The late 19th century structure known as the “Elliot House” was offered two months ago to anyone who would pay at least $300,000 for the 2.2-acre property located between Free Union and Earlysville. A bidder who would vow to preserve this house in one of the more scenic parts of Albemarle County could obtain it for as little as $250,000.

But apparently that wasn’t low enough. Now, the RWSA has issued a new bid packet that puts the minimum bid at $149,000 for those who’d bulldoze and $124,000 for those who’d preserve. The new prices intrigue renovator Rob Robertson of Robertson Renovations.

“Really?” Robertson asked upon hearing the new pricing. “Maybe I’ll go buy it.”

Back in September, Robertson had toured the house with a couple who were prospective buyers and informed them of a litany of needed renovations.
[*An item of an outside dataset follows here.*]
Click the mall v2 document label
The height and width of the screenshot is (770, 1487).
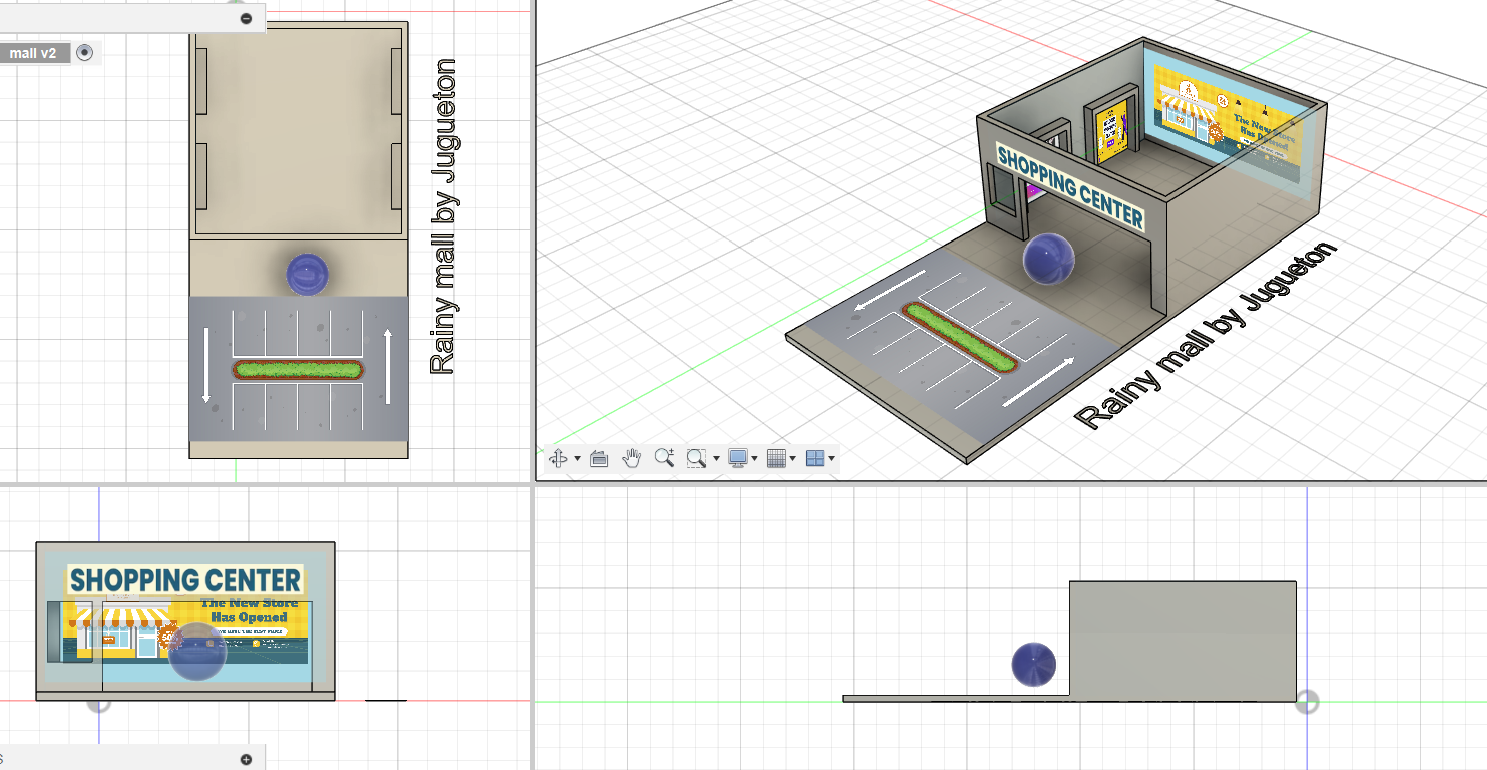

He says the new pricing should lure some bids.

“It’s totally marketable at that price,” said Robertson. “I think it’s a great spot, it’s got good history, and there’s a lot you can do with it.”

The house has three fireplaces and about 2,000 square feet of space. Outside, its stucco skin is covered with grime and algae, and some eaves are rotted. Inside, mouse droppings compete on volume with dead insects, and a hole in the kitchen floor speak to years without a tenant.

The RWSA purchased this property as part of 1,314 acres acquired—some of by eminent domain—in the 1980s to create a new reservoir. However, officials subsequently discovered that the waterway that would be impounded—Buck Mountain Creek—was habitat to the James River spinymussel, an endangered species of freshwater mollusk. RWSA kept the land, later planting new trees and shrubs and fencing out livestock as “mitigation” to compensate for the land subsequently flooded when RWSA expanded the Ragged Mountain Reservoir.

Bowles says that RWSA’s board views holding on to this property as a liability and hopes that the new pricing stokes some interest. Bids are due by 2 p.m. on Nov. 8.

“We will open bids on the eighth and then take it to the board,” said Bowles. “The board has to ultimately approve the sale.”

Renovator Robertson contended that the new price will definitely result in a sale this time.

“It’s got good bones,” said Robertson, “but now it’s workable and doable at that price.”